▶ [AIM OF THE EXERCISE] Search the records for the word "below". Copy every line where it appears.

▶ [EXTRACTED MATERIAL]
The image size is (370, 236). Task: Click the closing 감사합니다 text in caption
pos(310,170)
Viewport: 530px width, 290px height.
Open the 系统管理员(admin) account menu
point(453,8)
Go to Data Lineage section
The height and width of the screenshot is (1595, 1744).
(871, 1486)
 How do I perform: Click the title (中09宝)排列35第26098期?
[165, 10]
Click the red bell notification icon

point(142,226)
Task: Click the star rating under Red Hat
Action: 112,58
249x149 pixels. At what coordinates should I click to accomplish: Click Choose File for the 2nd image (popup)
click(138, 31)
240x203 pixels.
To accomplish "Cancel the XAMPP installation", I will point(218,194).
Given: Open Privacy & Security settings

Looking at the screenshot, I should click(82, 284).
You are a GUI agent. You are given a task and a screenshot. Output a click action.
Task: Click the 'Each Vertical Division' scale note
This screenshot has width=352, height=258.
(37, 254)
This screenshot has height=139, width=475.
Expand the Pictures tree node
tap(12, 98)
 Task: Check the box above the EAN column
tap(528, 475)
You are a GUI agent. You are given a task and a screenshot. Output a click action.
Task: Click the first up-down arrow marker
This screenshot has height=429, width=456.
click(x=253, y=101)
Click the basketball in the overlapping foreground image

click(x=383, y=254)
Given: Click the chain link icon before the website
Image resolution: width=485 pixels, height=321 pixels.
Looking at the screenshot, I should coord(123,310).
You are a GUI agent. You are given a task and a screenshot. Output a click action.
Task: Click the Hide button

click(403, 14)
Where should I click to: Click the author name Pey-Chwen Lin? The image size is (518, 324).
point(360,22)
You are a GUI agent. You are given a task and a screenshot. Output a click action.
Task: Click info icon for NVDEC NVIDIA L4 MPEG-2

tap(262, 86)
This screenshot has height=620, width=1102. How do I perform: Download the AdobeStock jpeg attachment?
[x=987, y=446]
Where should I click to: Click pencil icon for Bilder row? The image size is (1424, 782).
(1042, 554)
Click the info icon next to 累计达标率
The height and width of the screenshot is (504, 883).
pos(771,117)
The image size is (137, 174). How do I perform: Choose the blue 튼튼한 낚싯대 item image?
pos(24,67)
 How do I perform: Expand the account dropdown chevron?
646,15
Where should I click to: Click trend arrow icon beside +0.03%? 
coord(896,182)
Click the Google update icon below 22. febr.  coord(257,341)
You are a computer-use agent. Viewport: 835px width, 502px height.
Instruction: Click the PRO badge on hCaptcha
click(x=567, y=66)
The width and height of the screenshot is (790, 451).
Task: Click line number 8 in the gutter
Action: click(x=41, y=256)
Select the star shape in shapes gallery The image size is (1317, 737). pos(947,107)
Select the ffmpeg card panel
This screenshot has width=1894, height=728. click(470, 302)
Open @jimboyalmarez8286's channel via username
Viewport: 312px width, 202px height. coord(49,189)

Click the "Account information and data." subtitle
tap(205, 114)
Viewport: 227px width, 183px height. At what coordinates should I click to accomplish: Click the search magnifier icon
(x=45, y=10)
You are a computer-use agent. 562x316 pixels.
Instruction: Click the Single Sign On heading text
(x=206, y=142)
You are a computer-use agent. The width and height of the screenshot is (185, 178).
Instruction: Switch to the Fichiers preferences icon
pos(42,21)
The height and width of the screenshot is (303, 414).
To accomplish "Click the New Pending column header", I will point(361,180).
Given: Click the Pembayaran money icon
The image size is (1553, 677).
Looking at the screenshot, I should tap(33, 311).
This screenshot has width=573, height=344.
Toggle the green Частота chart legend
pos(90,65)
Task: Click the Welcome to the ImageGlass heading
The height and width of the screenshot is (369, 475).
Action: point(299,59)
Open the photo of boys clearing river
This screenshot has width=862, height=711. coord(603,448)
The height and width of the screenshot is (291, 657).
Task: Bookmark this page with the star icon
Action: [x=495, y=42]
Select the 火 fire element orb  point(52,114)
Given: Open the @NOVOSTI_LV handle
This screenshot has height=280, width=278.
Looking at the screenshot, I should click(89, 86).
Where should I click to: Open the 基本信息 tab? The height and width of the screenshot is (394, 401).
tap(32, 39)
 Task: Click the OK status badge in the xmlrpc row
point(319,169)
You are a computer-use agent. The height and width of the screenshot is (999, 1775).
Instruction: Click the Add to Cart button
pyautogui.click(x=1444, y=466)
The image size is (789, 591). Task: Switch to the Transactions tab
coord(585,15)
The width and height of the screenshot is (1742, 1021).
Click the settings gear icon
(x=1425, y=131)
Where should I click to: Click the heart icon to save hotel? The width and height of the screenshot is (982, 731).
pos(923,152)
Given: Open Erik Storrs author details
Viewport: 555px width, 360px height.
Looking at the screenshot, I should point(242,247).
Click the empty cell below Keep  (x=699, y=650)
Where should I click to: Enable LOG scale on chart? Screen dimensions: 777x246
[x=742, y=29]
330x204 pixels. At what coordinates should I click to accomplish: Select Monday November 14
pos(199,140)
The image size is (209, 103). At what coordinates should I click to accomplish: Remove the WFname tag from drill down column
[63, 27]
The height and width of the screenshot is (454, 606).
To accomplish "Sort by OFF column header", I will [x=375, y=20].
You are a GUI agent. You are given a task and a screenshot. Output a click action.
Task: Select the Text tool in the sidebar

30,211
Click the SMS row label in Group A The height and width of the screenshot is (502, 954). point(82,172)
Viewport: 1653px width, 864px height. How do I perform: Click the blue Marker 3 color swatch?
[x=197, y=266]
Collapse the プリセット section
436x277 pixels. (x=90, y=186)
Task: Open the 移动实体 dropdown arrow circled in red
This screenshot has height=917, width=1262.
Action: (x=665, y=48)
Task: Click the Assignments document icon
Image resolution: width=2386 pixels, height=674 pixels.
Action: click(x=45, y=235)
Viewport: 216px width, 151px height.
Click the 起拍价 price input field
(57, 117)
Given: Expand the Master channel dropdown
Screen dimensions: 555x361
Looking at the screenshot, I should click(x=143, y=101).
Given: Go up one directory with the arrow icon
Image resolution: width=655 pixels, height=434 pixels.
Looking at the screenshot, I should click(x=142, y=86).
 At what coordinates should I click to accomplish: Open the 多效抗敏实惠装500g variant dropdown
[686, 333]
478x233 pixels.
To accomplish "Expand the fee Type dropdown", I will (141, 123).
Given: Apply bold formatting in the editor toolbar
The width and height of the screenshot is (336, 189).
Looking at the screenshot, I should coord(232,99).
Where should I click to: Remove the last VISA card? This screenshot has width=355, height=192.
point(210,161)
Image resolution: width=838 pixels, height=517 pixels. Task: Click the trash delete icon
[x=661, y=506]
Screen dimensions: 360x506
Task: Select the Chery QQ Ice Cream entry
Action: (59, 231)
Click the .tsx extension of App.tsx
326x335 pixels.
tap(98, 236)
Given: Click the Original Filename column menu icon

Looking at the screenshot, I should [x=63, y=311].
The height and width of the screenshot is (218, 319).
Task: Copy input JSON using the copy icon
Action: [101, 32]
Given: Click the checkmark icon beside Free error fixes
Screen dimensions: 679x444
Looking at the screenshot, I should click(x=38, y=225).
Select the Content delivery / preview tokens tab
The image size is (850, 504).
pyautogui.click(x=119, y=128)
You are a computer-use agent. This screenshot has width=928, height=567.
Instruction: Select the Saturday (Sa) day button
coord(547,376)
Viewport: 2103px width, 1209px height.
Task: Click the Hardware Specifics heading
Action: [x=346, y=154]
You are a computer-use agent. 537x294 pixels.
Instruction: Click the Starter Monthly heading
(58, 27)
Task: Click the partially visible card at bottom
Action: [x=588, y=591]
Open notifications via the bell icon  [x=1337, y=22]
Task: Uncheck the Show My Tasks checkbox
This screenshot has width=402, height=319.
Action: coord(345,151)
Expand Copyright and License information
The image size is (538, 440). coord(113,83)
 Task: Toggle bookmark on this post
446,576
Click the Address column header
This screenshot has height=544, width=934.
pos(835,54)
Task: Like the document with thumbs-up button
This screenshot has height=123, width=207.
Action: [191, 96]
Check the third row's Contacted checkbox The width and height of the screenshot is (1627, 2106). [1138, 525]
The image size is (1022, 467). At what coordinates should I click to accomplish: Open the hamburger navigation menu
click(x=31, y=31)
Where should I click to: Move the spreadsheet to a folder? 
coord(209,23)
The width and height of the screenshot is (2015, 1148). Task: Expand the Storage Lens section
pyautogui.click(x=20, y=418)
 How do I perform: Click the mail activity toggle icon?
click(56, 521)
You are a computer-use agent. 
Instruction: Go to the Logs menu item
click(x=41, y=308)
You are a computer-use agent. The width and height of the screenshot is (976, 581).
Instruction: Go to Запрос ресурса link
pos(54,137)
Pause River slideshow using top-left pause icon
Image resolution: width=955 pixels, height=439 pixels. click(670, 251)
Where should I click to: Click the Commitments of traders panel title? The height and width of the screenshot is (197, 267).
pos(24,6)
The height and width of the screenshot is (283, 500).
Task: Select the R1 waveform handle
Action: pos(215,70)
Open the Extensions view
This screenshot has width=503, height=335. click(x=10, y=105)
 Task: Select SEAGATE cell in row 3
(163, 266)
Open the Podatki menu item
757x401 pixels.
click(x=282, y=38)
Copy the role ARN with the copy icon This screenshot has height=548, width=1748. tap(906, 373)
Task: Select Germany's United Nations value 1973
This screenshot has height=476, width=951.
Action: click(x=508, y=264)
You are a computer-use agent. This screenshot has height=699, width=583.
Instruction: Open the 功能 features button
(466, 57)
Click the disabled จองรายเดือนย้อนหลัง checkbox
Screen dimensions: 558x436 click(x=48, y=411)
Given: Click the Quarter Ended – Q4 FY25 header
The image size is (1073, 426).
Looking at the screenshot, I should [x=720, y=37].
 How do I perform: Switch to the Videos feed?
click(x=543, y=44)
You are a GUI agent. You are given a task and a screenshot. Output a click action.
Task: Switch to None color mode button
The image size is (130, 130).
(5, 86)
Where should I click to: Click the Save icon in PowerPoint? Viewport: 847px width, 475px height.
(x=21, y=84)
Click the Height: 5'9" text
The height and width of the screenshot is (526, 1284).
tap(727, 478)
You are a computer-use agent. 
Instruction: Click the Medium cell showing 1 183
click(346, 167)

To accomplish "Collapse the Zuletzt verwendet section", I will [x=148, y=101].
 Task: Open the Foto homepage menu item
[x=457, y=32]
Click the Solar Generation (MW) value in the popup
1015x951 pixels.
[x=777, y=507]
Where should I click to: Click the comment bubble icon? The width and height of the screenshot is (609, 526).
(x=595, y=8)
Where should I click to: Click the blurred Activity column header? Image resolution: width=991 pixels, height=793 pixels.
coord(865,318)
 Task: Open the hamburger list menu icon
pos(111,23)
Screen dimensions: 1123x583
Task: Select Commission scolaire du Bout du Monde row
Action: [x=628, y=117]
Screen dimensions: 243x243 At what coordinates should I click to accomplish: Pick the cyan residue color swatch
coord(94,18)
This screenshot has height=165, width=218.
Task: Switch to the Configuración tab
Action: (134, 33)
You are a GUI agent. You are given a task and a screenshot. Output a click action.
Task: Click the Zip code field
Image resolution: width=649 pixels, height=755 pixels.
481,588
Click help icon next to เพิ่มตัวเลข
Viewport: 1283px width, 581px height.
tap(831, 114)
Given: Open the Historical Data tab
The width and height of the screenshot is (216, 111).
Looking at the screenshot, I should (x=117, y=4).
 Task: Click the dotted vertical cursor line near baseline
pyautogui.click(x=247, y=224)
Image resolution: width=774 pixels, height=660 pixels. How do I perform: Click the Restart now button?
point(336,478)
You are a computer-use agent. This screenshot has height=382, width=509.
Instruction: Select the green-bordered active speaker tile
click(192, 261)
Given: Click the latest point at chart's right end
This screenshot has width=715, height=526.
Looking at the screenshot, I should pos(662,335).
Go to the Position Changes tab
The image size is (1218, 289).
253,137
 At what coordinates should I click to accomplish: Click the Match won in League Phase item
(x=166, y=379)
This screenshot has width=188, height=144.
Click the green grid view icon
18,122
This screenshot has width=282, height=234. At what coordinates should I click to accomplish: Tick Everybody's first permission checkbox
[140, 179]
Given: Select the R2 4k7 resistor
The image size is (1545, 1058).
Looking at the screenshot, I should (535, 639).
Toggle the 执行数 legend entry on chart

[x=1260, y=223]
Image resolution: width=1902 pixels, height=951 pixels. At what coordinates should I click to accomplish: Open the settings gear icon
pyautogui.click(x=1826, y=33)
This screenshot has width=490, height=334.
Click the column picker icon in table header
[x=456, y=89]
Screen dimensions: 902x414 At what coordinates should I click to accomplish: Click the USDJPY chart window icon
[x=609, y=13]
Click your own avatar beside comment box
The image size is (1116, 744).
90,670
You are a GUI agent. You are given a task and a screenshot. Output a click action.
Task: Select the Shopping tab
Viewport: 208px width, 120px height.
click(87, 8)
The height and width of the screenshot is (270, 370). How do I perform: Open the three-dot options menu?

▶ [EXERCISE SOLUTION]
Click the Google update icon below 22. febr.  coord(257,341)
Click the empty cell below Keep  (x=699, y=650)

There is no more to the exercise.